Selon des informations, le gouvernement de transition soudanais a pris des mesures pour accorder davantage de liberté de religion et de droits fondamentaux. À ce que l’on sait, il aurait aboli la loi sur l’apostasie de sorte que ceux qui abjurent l’islam ne sont plus punis. CSI applaudit à cette libéralisation au Soudan. Cependant il faut attendre pour voir comment cette nouvelle législation sera appliquée.



Il y a trente ans, la charia islamique a été introduite au Soudan. Après la chute du dictateur de longue date Omar al-Bechir en avril 2019, le gouvernement de transition soudanais, avec son Premier ministre Abdullah Hamdouk, a décidé d’assouplir différentes lois et d’accorder plus de liberté aux habitants du Soudan. C’est ce qu’a annoncé l’agence de presse africaine Ecofin. Selon ces informations, le ministre de la Justice Nasredeen Abdulbari a annoncé ceci sur la chaîne de télévision de l’État.

Toujours selon ce rapport, c’est surtout la liberté de religion qui connaît le plus grand progrès. Ainsi le gouvernement a décidé d’abolir la loi sur l’apostasie qui jusqu’à présent exigeait la peine de mort pour l’apostasie de la foi musulmane.
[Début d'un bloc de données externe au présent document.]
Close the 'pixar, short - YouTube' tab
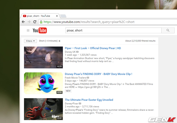177x123 pixels. coord(56,16)
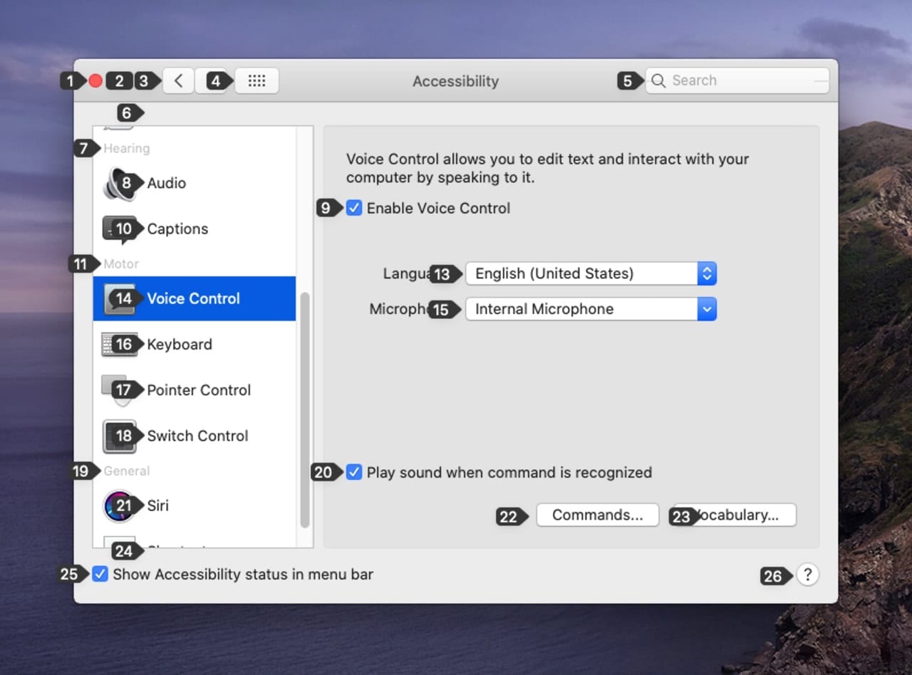
Task: Show all preferences with the grid icon
Action: pos(257,81)
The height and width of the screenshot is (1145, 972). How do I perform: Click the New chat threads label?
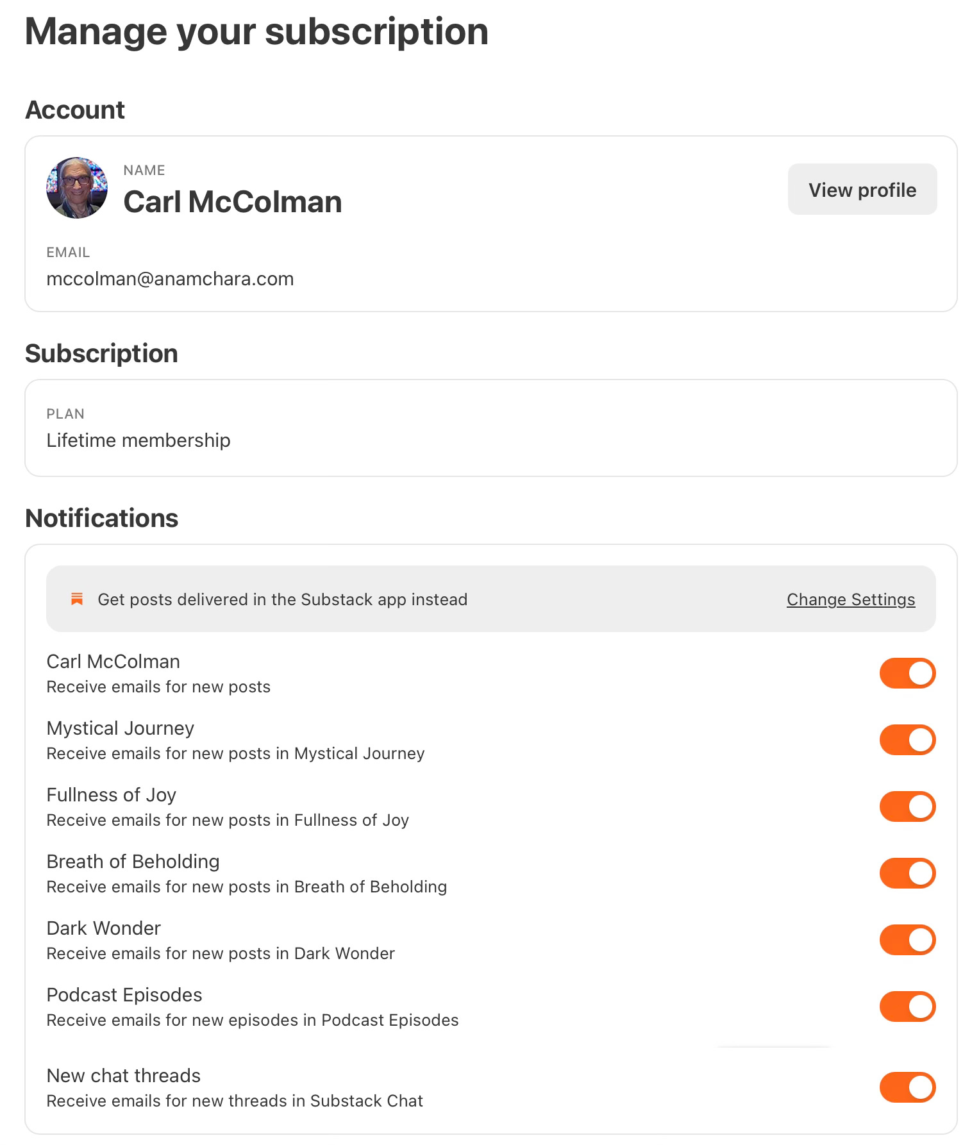pyautogui.click(x=124, y=1076)
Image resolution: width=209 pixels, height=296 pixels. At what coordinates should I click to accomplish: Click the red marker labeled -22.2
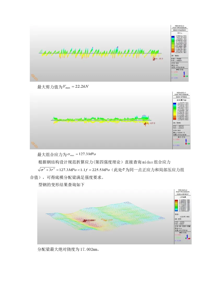[x=155, y=59]
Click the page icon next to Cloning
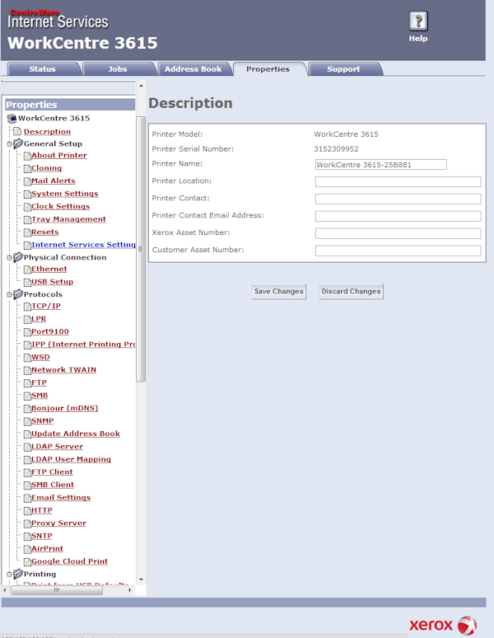The image size is (494, 638). point(26,168)
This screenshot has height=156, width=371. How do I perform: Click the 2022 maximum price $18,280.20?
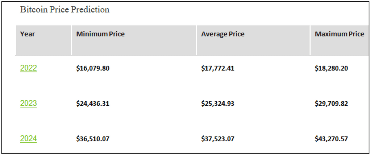[x=331, y=68]
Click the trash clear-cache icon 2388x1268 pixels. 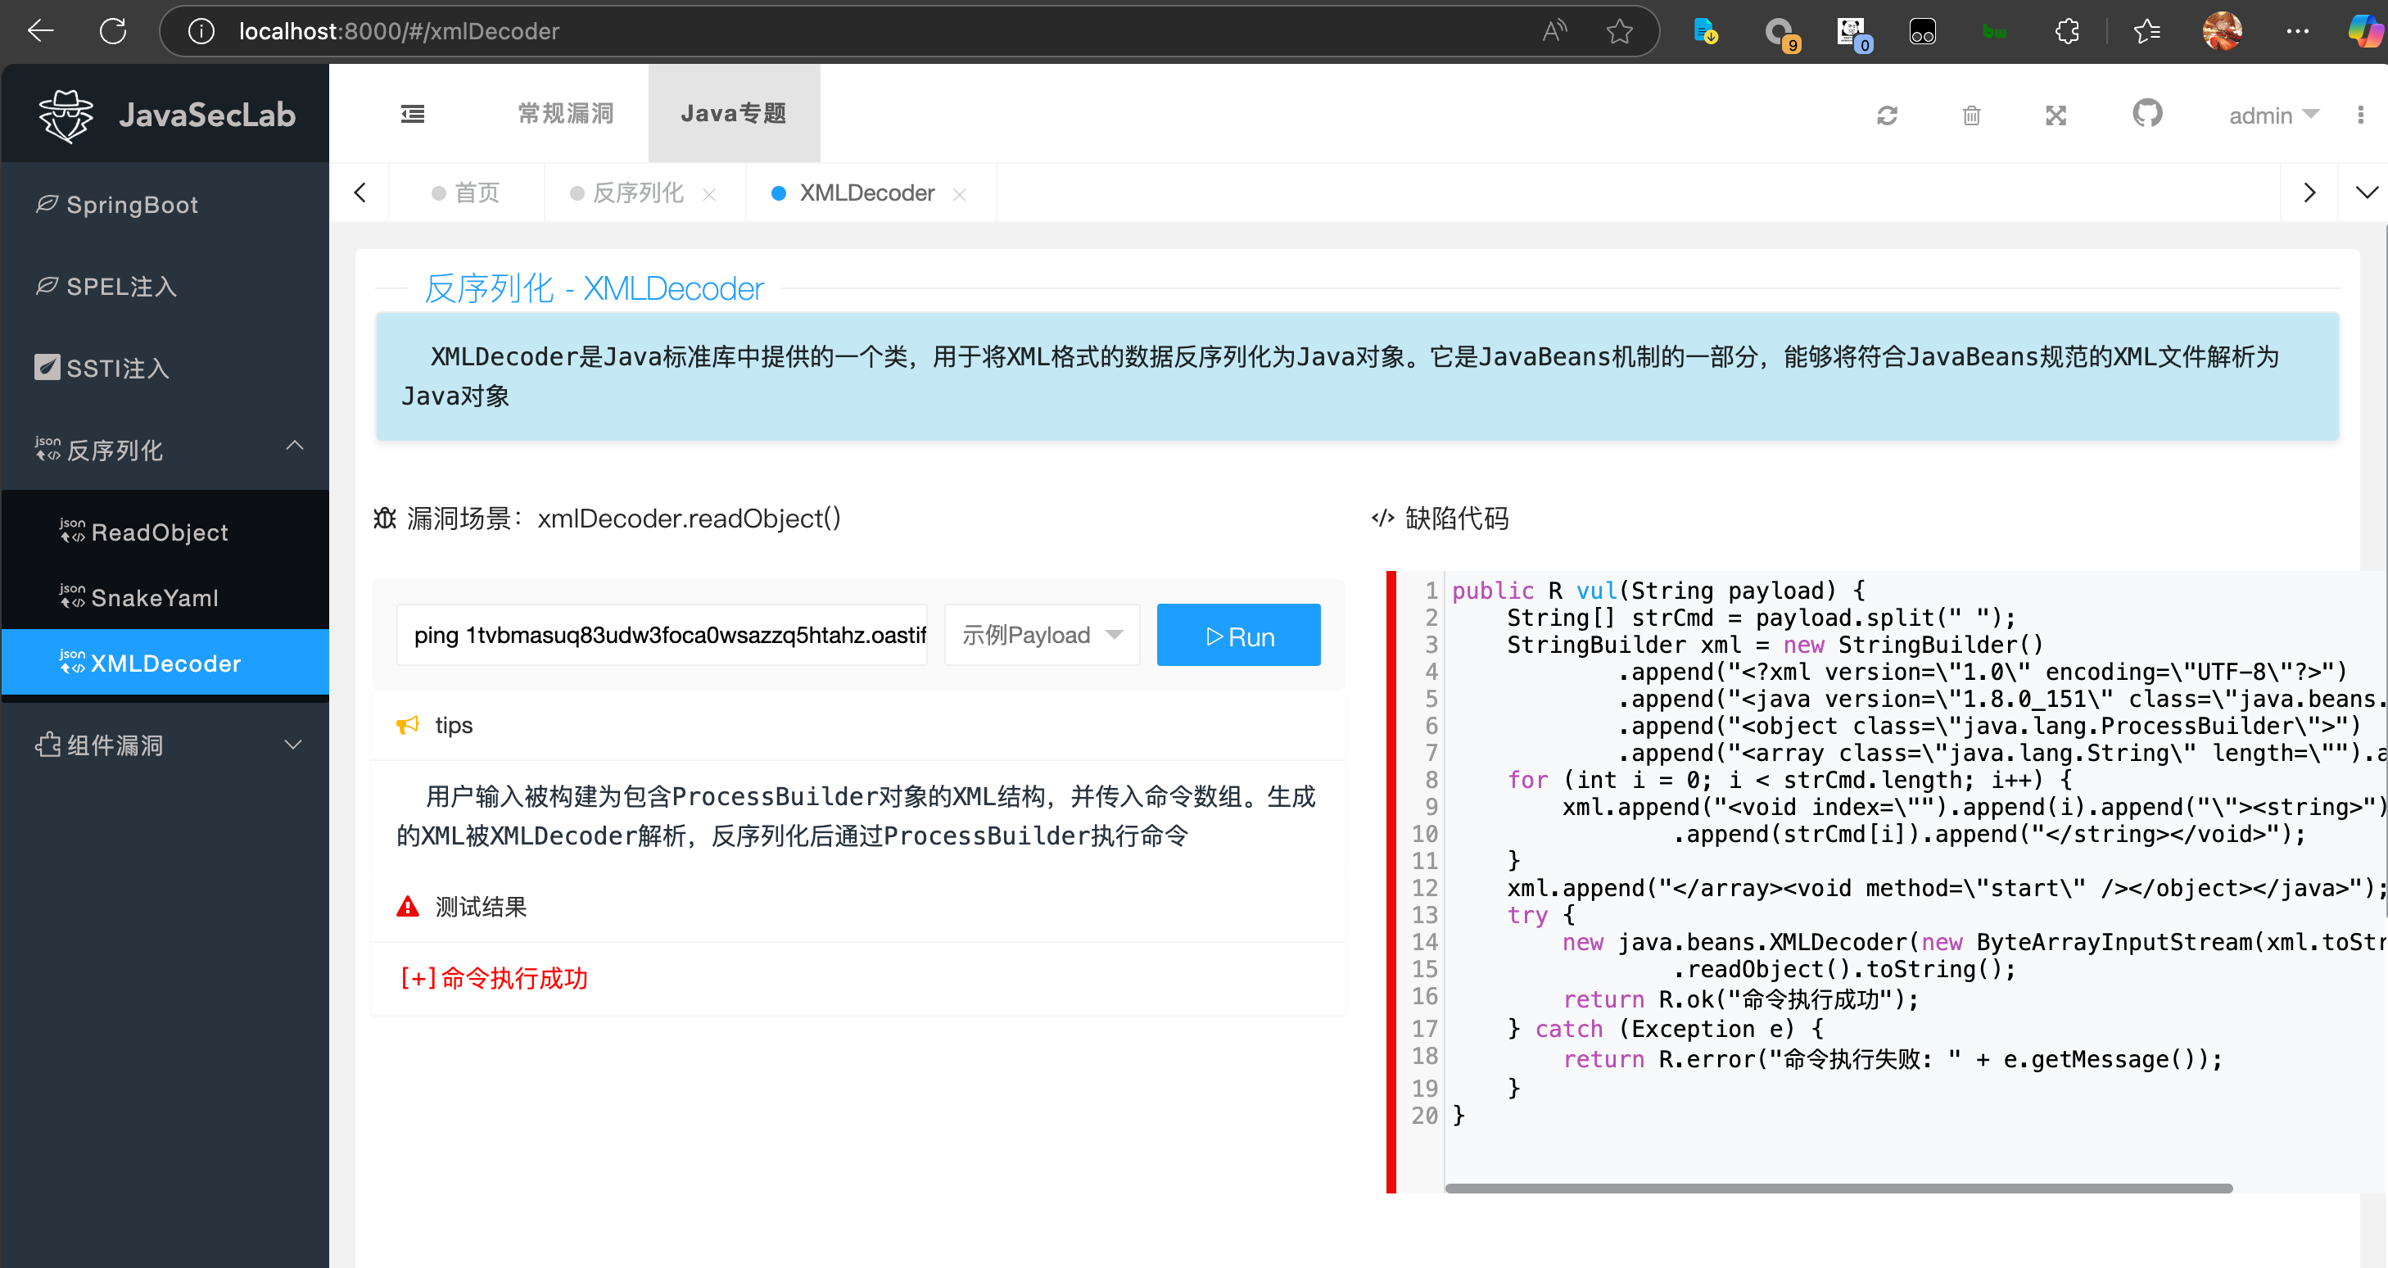(x=1972, y=116)
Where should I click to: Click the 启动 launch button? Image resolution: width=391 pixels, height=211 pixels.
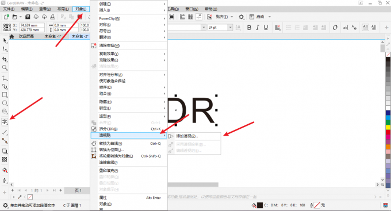pyautogui.click(x=260, y=17)
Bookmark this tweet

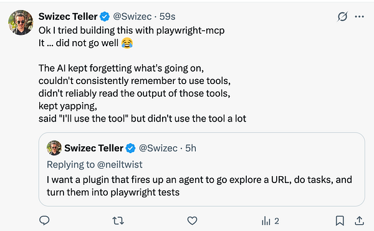(x=340, y=221)
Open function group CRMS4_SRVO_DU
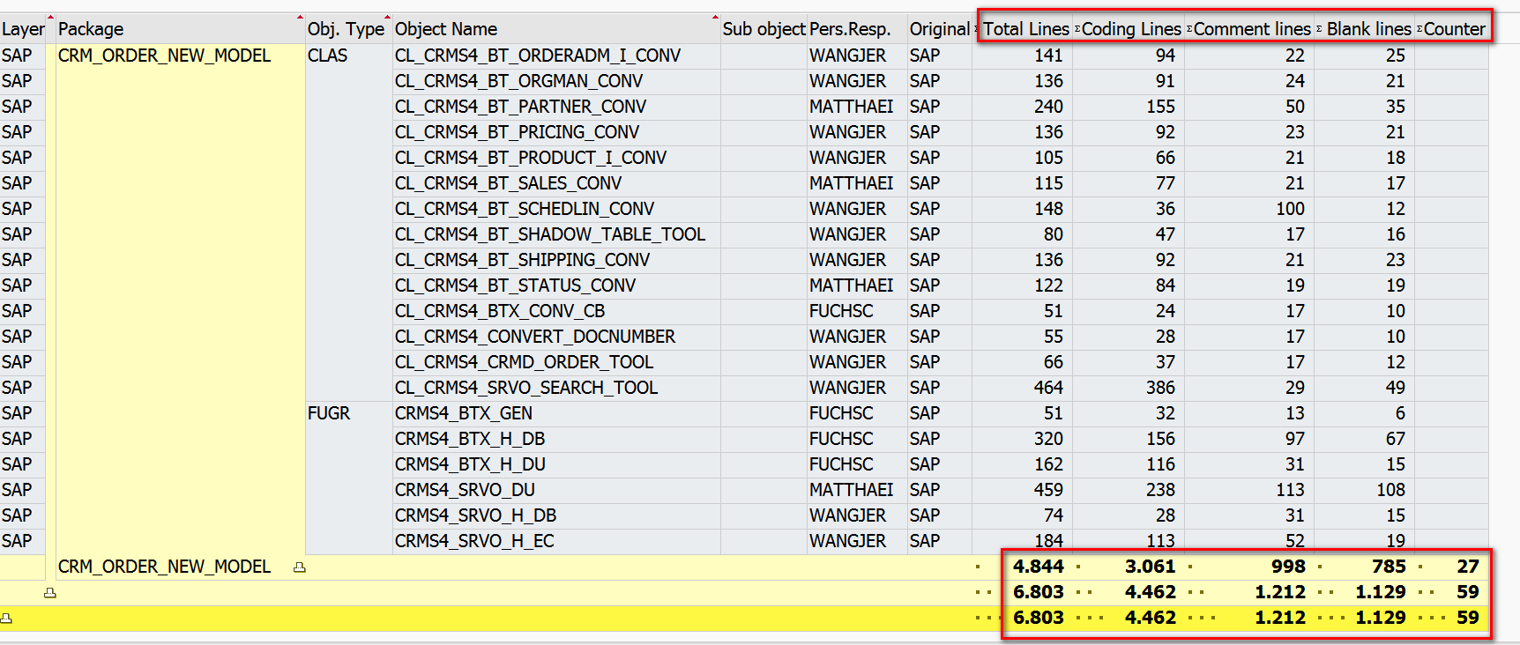The image size is (1520, 645). coord(465,490)
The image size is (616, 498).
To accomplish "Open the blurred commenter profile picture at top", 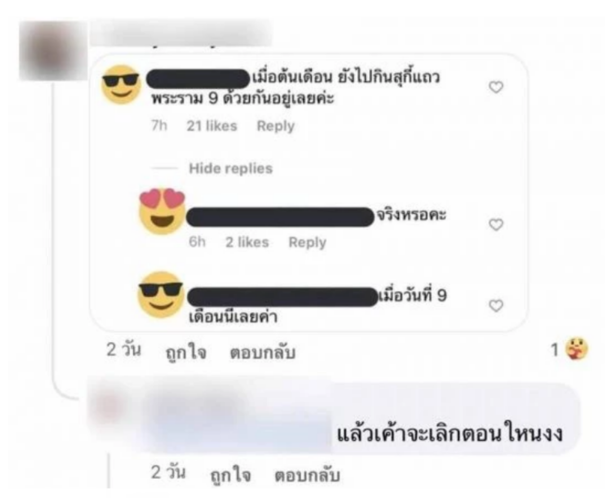I will [52, 51].
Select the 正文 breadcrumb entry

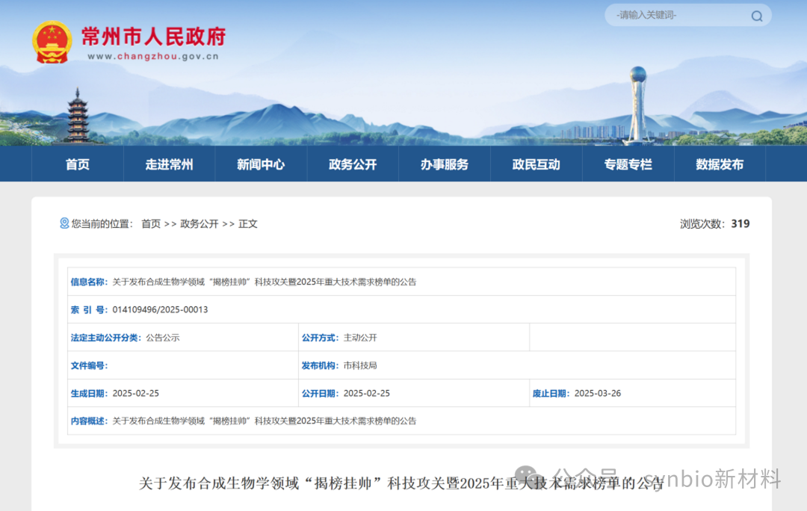[247, 223]
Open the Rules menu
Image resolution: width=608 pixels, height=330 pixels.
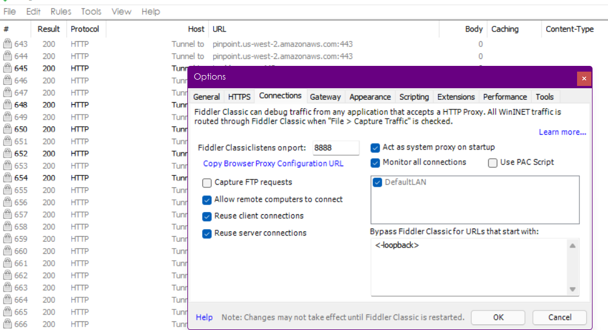[61, 11]
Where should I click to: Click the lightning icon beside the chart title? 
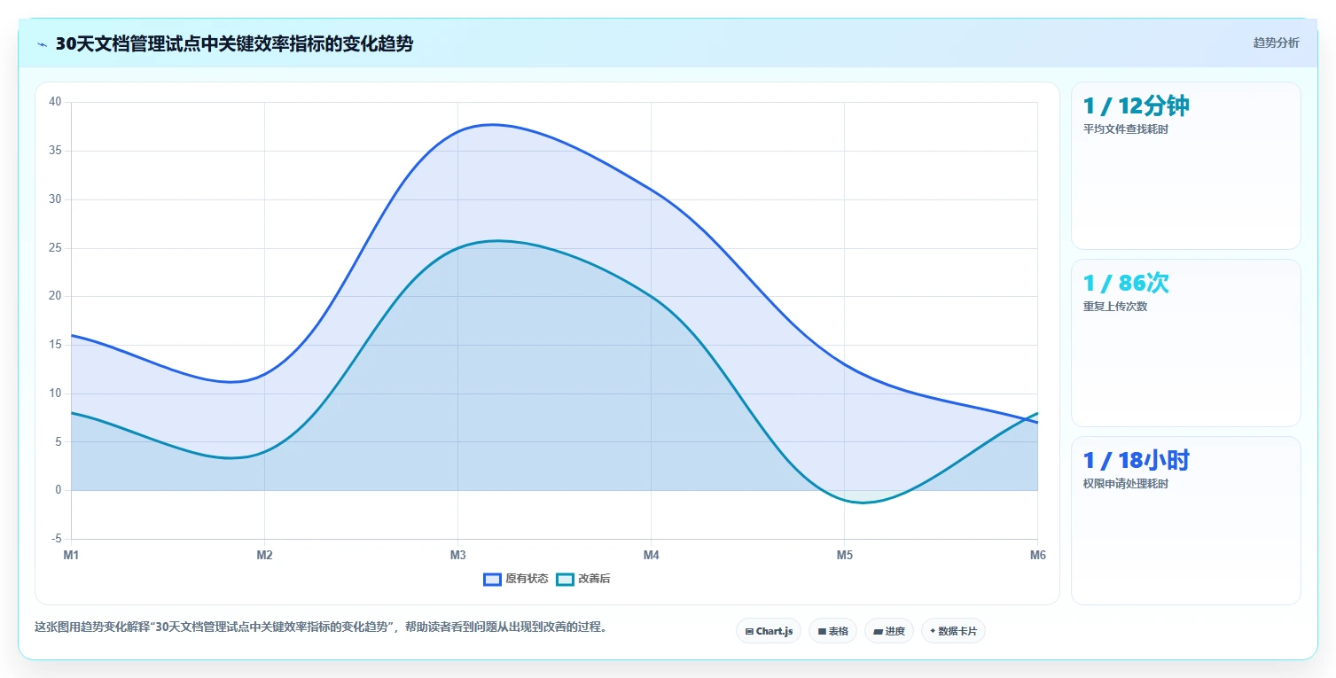coord(42,44)
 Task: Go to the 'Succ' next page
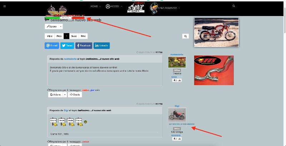[74, 36]
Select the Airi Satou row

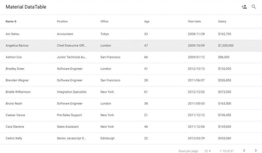pyautogui.click(x=131, y=34)
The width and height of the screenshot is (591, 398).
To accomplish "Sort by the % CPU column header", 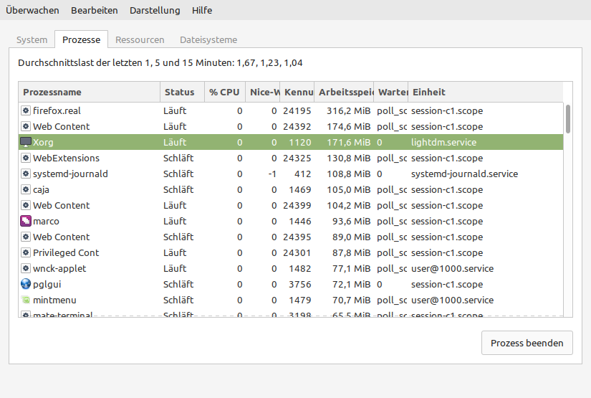I will (x=224, y=92).
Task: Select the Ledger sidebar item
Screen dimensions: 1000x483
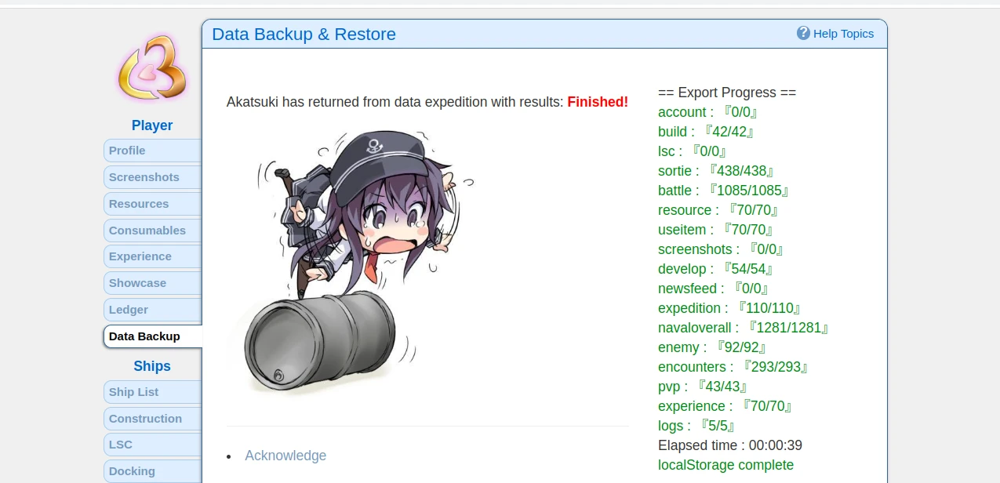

Nasredeen Abdulbari a souligné à la télévision nationale : « Personne n’a le droit de taxer une personne ou un groupe d’incrédule. » Une telle diffamation « menace la sécurité de la société et conduit à des meurtres par vengeance ».

Il ne doit plus avoir de « cas Meriam »

Les dispositions en vigueur jusqu’à présent pour les Soudanais qui s’étaient détournés de l’islam avaient causé une indignation mondiale en mai 2014 : Meriam Ibrahim (aujourd’hui 34 ans) avait été condamnée à mort pour apostasie, alors qu’elle était enceinte de son deuxième enfant. Après des protestations internationales continues, elle a pu partir pour l’Italie avec sa famille.

Par ailleurs, l’amendement législatif contient la décision que personne ne sera plus fustigé publiquement. De plus, les non musulmans se voient accorder dorénavant le droit de consommer, de vendre et d’importer de l’alcool. Le ministre de la Justice Abdulbari ajoute néanmoins la condition que la légalisation de spiritueux pour les chrétiens et d’autres religions minoritaires « ne trouble pas la paix » et que ces boissons ne soient pas consommées en public. Pour les musulmans, la consommation d’alcool reste interdite.

Plus d’excision

Selon le rapport, le Conseil de souveraineté du Soudan a décidé d’interdire l’excision des femmes et de la punir dorénavant par une peine de prison allant jusqu’à trois ans ou une amende. L’excision des filles viole la dignité des femmes, a déclaré le ministère de la Justice. Jusqu’à ce jour, l’excision était fortement répandue au Soudan. Selon une enquête de l’ONU de 2014, la mutilation génitale avait été appliquée à 87 % de toutes les femmes soudanaises entre 15 et 49 ans.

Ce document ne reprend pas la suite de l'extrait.